»»

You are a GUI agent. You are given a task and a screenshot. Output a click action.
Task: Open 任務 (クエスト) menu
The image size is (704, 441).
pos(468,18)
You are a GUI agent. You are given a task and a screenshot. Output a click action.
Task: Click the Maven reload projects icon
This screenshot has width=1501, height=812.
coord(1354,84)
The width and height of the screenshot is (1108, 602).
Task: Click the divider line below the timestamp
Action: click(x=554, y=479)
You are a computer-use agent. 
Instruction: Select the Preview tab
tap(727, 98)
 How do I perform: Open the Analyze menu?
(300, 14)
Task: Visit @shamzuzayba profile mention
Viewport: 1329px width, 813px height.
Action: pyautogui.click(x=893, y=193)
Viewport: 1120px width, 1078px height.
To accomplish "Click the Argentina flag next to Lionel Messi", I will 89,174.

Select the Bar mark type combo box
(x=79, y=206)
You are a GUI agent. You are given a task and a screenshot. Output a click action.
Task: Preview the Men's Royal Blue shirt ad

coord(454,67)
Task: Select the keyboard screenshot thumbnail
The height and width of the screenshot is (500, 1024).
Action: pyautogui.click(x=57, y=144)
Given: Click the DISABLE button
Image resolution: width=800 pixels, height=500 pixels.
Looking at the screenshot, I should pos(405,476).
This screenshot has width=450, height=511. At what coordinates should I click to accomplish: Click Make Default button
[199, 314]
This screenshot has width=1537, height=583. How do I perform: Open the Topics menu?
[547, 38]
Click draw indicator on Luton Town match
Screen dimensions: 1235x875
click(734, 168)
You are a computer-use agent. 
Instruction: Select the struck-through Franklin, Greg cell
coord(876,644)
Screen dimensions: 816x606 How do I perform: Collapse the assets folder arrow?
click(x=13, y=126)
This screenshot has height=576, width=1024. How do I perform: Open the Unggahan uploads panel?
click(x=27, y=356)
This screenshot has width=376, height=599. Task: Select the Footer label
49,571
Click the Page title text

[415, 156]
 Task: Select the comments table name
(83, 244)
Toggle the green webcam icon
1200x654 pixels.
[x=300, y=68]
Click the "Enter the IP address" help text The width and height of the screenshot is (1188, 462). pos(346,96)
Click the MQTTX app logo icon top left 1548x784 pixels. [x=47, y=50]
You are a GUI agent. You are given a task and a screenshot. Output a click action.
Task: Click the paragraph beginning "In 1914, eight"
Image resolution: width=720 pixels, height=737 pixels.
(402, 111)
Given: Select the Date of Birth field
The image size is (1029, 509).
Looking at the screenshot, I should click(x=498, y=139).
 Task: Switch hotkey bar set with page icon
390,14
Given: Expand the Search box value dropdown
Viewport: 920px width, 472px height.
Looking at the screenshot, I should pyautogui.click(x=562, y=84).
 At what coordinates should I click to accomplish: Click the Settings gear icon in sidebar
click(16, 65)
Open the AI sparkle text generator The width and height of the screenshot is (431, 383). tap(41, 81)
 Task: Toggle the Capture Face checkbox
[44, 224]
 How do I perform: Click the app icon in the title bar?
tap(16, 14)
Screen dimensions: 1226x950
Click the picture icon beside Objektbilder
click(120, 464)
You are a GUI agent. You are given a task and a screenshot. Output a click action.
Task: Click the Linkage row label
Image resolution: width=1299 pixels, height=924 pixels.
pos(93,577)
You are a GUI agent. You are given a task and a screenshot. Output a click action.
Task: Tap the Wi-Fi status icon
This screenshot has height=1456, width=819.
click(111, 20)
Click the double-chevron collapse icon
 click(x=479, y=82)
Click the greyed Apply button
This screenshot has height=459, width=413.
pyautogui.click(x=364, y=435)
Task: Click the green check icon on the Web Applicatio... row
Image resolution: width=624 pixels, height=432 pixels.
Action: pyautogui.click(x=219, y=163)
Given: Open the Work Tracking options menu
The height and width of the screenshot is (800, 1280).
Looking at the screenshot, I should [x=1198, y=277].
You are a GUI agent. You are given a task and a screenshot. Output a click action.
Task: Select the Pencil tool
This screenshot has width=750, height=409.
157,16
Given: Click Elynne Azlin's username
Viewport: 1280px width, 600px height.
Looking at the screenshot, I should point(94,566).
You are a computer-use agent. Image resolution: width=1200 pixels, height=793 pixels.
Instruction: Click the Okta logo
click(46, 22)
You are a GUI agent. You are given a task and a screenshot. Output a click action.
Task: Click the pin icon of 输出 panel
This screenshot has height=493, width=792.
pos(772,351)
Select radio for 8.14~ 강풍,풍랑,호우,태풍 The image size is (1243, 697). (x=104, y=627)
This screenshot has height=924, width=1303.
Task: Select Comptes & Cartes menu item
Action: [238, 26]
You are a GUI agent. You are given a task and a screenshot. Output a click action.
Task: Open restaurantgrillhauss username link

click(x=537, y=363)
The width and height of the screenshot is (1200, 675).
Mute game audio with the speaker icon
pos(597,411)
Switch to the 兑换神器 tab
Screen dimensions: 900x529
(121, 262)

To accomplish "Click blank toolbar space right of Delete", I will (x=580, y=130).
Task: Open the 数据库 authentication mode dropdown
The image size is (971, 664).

««

## What the exercise asks
Word for word, transcribe all of the material.

## Exercise solution
You are a GUI agent. You are given a task and a screenshot. Output a click action.
Task: Open 任務 (クエスト) menu
The image size is (704, 441).
pos(468,18)
You are a GUI agent. You are given a task and a screenshot. Output a click action.
Task: Click the Maven reload projects icon
This screenshot has width=1501, height=812.
coord(1354,84)
The width and height of the screenshot is (1108, 602).
Task: Click the divider line below the timestamp
Action: click(x=554, y=479)
You are a computer-use agent. 
Instruction: Select the Preview tab
tap(727, 98)
 How do I perform: Open the Analyze menu?
(300, 14)
Task: Visit @shamzuzayba profile mention
Viewport: 1329px width, 813px height.
Action: pyautogui.click(x=893, y=193)
Viewport: 1120px width, 1078px height.
To accomplish "Click the Argentina flag next to Lionel Messi", I will 89,174.

Select the Bar mark type combo box
(x=79, y=206)
You are a GUI agent. You are given a task and a screenshot. Output a click action.
Task: Preview the Men's Royal Blue shirt ad

coord(454,67)
Task: Select the keyboard screenshot thumbnail
The height and width of the screenshot is (500, 1024).
Action: pyautogui.click(x=57, y=144)
Given: Click the DISABLE button
Image resolution: width=800 pixels, height=500 pixels.
Looking at the screenshot, I should pos(405,476).
This screenshot has width=450, height=511. At what coordinates should I click to accomplish: Click Make Default button
[199, 314]
This screenshot has width=1537, height=583. How do I perform: Open the Topics menu?
[547, 38]
Click draw indicator on Luton Town match
Screen dimensions: 1235x875
click(734, 168)
You are a computer-use agent. 
Instruction: Select the struck-through Franklin, Greg cell
coord(876,644)
Screen dimensions: 816x606 How do I perform: Collapse the assets folder arrow?
click(x=13, y=126)
This screenshot has height=576, width=1024. How do I perform: Open the Unggahan uploads panel?
click(x=27, y=356)
This screenshot has width=376, height=599. Task: Select the Footer label
49,571
Click the Page title text

[415, 156]
 Task: Select the comments table name
(83, 244)
Toggle the green webcam icon
1200x654 pixels.
[x=300, y=68]
Click the "Enter the IP address" help text The width and height of the screenshot is (1188, 462). pos(346,96)
Click the MQTTX app logo icon top left 1548x784 pixels. [x=47, y=50]
You are a GUI agent. You are given a task and a screenshot. Output a click action.
Task: Click the paragraph beginning "In 1914, eight"
Image resolution: width=720 pixels, height=737 pixels.
(402, 111)
Given: Select the Date of Birth field
The image size is (1029, 509).
Looking at the screenshot, I should click(x=498, y=139).
 Task: Switch hotkey bar set with page icon
390,14
Given: Expand the Search box value dropdown
Viewport: 920px width, 472px height.
Looking at the screenshot, I should pyautogui.click(x=562, y=84).
 At what coordinates should I click to accomplish: Click the Settings gear icon in sidebar
click(16, 65)
Open the AI sparkle text generator The width and height of the screenshot is (431, 383). tap(41, 81)
 Task: Toggle the Capture Face checkbox
[44, 224]
 How do I perform: Click the app icon in the title bar?
tap(16, 14)
Screen dimensions: 1226x950
Click the picture icon beside Objektbilder
click(120, 464)
You are a GUI agent. You are given a task and a screenshot. Output a click action.
Task: Click the Linkage row label
Image resolution: width=1299 pixels, height=924 pixels.
pos(93,577)
You are a GUI agent. You are given a task and a screenshot. Output a click action.
Task: Tap the Wi-Fi status icon
This screenshot has height=1456, width=819.
click(111, 20)
Click the double-chevron collapse icon
 click(x=479, y=82)
Click the greyed Apply button
This screenshot has height=459, width=413.
pyautogui.click(x=364, y=435)
Task: Click the green check icon on the Web Applicatio... row
Image resolution: width=624 pixels, height=432 pixels.
Action: pyautogui.click(x=219, y=163)
Given: Open the Work Tracking options menu
The height and width of the screenshot is (800, 1280).
Looking at the screenshot, I should [x=1198, y=277].
You are a GUI agent. You are given a task and a screenshot. Output a click action.
Task: Select the Pencil tool
This screenshot has width=750, height=409.
157,16
Given: Click Elynne Azlin's username
Viewport: 1280px width, 600px height.
Looking at the screenshot, I should point(94,566).
You are a computer-use agent. Image resolution: width=1200 pixels, height=793 pixels.
Instruction: Click the Okta logo
click(46, 22)
You are a GUI agent. You are given a task and a screenshot. Output a click action.
Task: Click the pin icon of 输出 panel
This screenshot has height=493, width=792.
pos(772,351)
Select radio for 8.14~ 강풍,풍랑,호우,태풍 The image size is (1243, 697). (x=104, y=627)
This screenshot has height=924, width=1303.
Task: Select Comptes & Cartes menu item
Action: [238, 26]
You are a GUI agent. You are given a task and a screenshot. Output a click action.
Task: Open restaurantgrillhauss username link

click(x=537, y=363)
The width and height of the screenshot is (1200, 675).
Mute game audio with the speaker icon
pos(597,411)
Switch to the 兑换神器 tab
Screen dimensions: 900x529
(121, 262)

To accomplish "Click blank toolbar space right of Delete", I will (x=580, y=130).
Task: Open the 数据库 authentication mode dropdown
The image size is (971, 664).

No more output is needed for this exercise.